What, other than variables, consume registers? Help me understand where my register usage is going

Can you explain what constructs consume registers in a kernel?

The reason is I just did a lot of [font=“Courier New”]#define[/font]'s, making my code recalculate a whole bunch of variables each time they are needed, thinking it would half register usage. But was very disappointing to discovered it had NIL effect on register usage!
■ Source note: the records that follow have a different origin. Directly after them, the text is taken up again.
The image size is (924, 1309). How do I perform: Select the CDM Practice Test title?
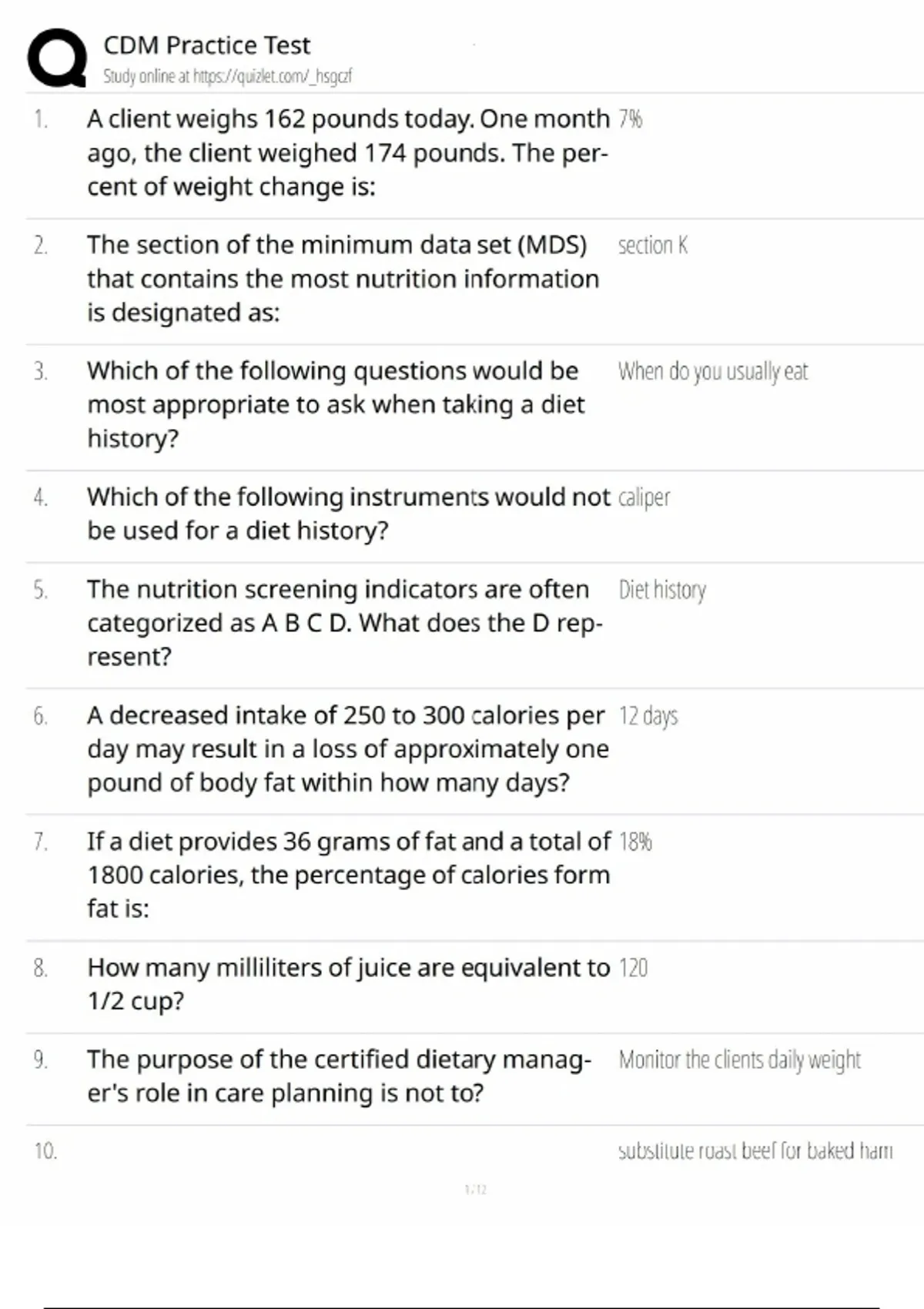click(206, 45)
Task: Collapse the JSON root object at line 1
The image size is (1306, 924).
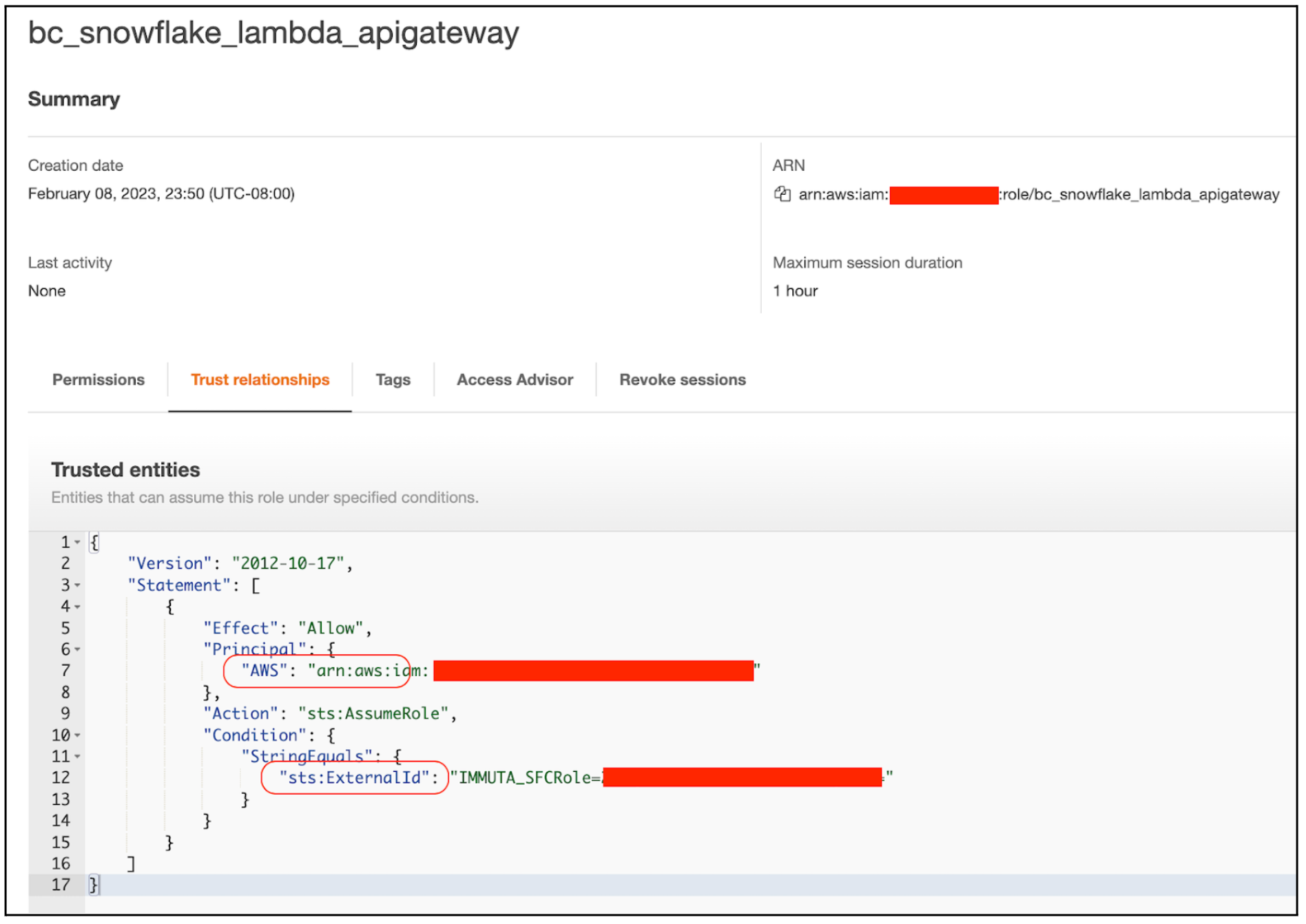Action: tap(78, 543)
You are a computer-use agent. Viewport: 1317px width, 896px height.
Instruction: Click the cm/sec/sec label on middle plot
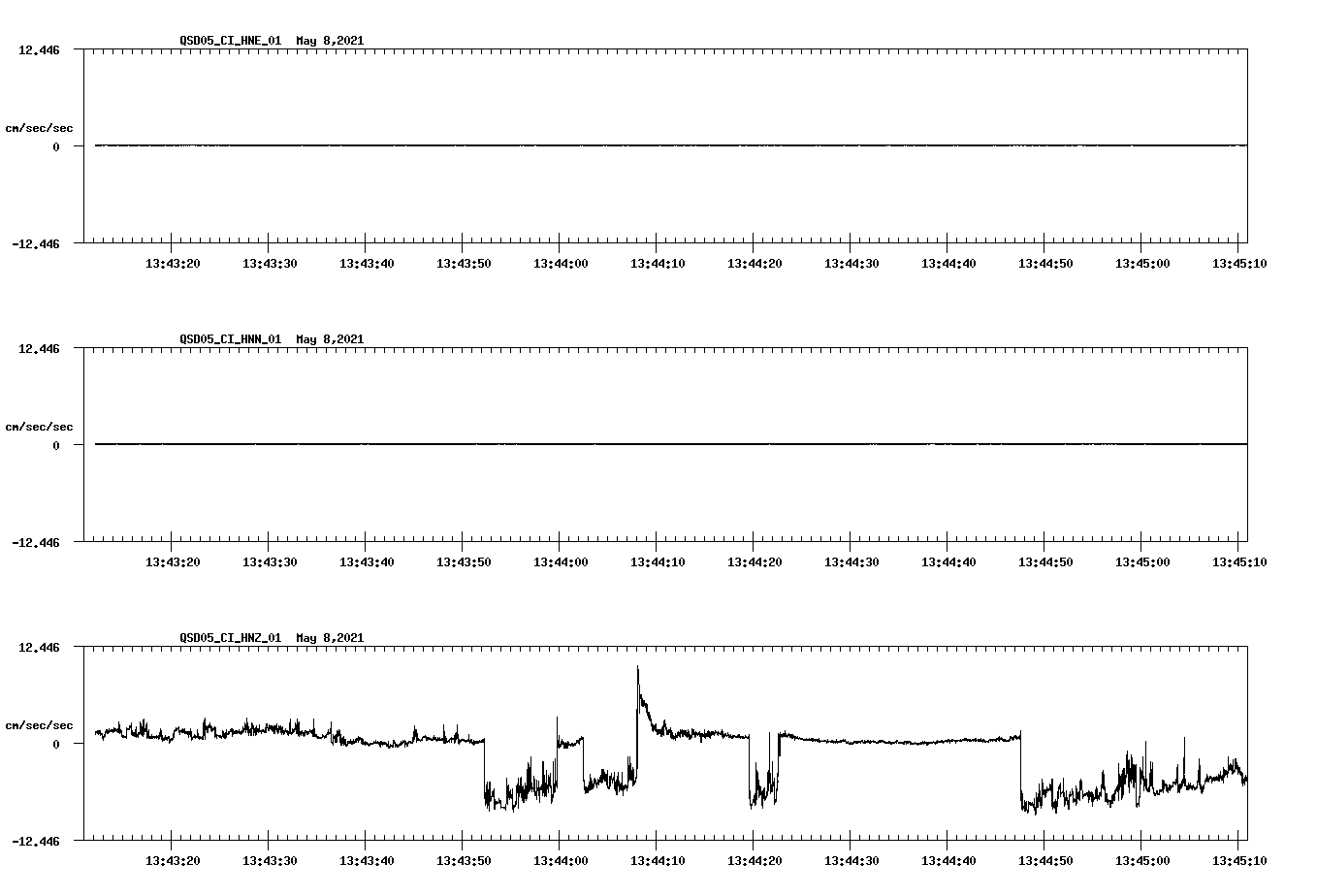(x=40, y=426)
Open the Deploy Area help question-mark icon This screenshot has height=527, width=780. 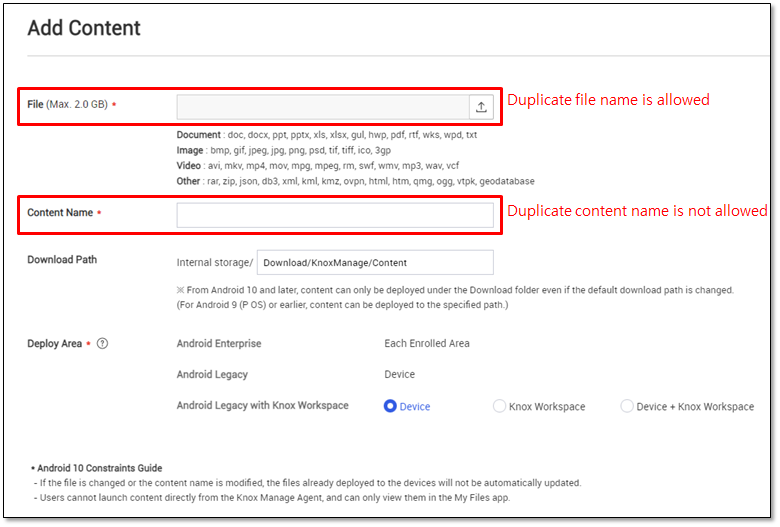click(102, 343)
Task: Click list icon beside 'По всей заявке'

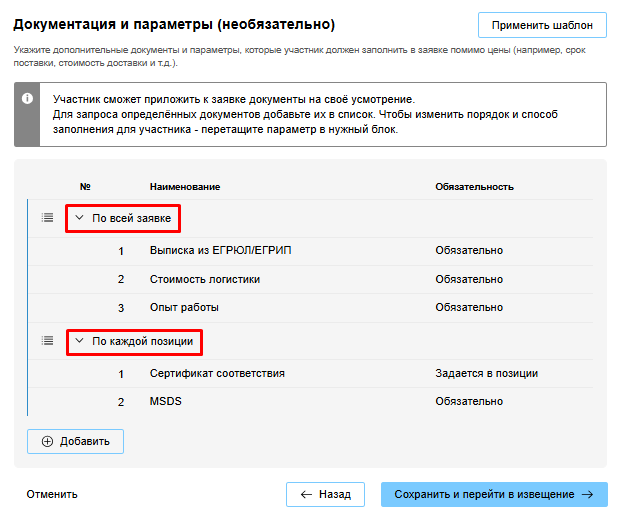Action: pos(47,217)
And then I tried some code like this, which reported 5 registers used:

__global__ void test_kernel ( int* d_data)

{

    int a = 0;

    int b = 1;

    d_data[0] = a + b;

}

But then this has identically 5 registers used:

__global__ void test_kernel ( int* d_data)

{

//  int a = 0;

//  int b = 1;

    d_data[0] = 1;

}

I don’t understand why they would be the same!

Thanks in advance,

Mike

ptxas does a lot of optimization for you. a and b will never exist in registers. They are always directly used as constants. So the first code and the second code are equivalent to each other.

Thanks hyqneuron.
I knew the compiler would optimise out and/or reuse registers where it can. So this was a pretty useless example i guess.

But in my situation, where in my kernel I have been manually indexing between 3D and linear array coordinates, and removing ALL of the variables associated with these using [font=“Courier New”]#define[/font]'s has made zero difference, it must be that those variables aren’t consuming registers anyway?

Does that mean there is little chance of being able to reduce register usage further?

Built-in functions that you call can consume registers, but there is little you can do about that (unless the reduced precision of the __ version of the intrinsics is good enough for your purpose).

Another way to think about this problem is that registers are not for holding variables, they are for holding operands and values of expressions and subexpressions (including logical ones). Complex expressions will need more registers than simple ones. Using #define tricks to remove variables can’t help because all you are doing is inlining the expressions that you previously assigned to a named variable. The same instruction sequence has to be executed either way, and each of those instructions needs to pull operands from some registers and write a result to another register.

Reducing register usage in a kernel is very hard and generally unstable to small source changes. You can use the --maxrregcount parameter to nvcc to force the PTX assembler to reduce register usage by spilling intermediate values to local memory. There is, of course, a speed penalty for local memory, but it is worth experimenting with.

Another way to think about this problem is that registers are not for holding variables, they are for holding operands and values of expressions and subexpressions (including logical ones). Complex expressions will need more registers than simple ones. Using #define tricks to remove variables can’t help because all you are doing is inlining the expressions that you previously assigned to a named variable. The same instruction sequence has to be executed either way, and each of those instructions needs to pull operands from some registers and write a result to another register.

Reducing register usage in a kernel is very hard and generally unstable to small source changes. You can use the --maxrregcount parameter to nvcc to force the PTX assembler to reduce register usage by spilling intermediate values to local memory. There is, of course, a speed penalty for local memory, but it is worth experimenting with.

Two thoughts don’t know if they will help or not

Microbenchmarking shows that the number of threads per block changes the number of registers a thread can have
(ranges from 32 to 128 registers per thread)
So reducing the number of threads per block allows more registers per thread and may make things run faster. (of course if you are using less registers than number available then why worry :)

See Fig 9 (page 6) of the paper refered to here
http://forums.nvidia.com/index.php?showtopic=200014&st=0&p=1235488&hl=microbenchmarking&fromsearch=1&#entry1235488

Also something I saw on reducing register pressure. Only if you really have to
http://forums.nvidia.com/index.php?showtopic=168974

Two thoughts don’t know if they will help or not

Microbenchmarking shows that the number of threads per block changes the number of registers a thread can have
(ranges from 32 to 128 registers per thread)
So reducing the number of threads per block allows more registers per thread and may make things run faster. (of course if you are using less registers than number available then why worry :)

See Fig 9 (page 6) of the paper refered to here
http://forums.nvidia.com/index.php?showtopic=200014&st=0&p=1235488&hl=microbenchmarking&fromsearch=1&#entry1235488

Also something I saw on reducing register pressure. Only if you really have to
http://forums.nvidia.com/index.php?showtopic=168974

Number of registers employed by a thread is determined by ptxas at compile time. For Fermi, the max is 63 (R0 to R62).

Number of registers employed by a thread is determined by ptxas at compile time. For Fermi, the max is 63 (R0 to R62).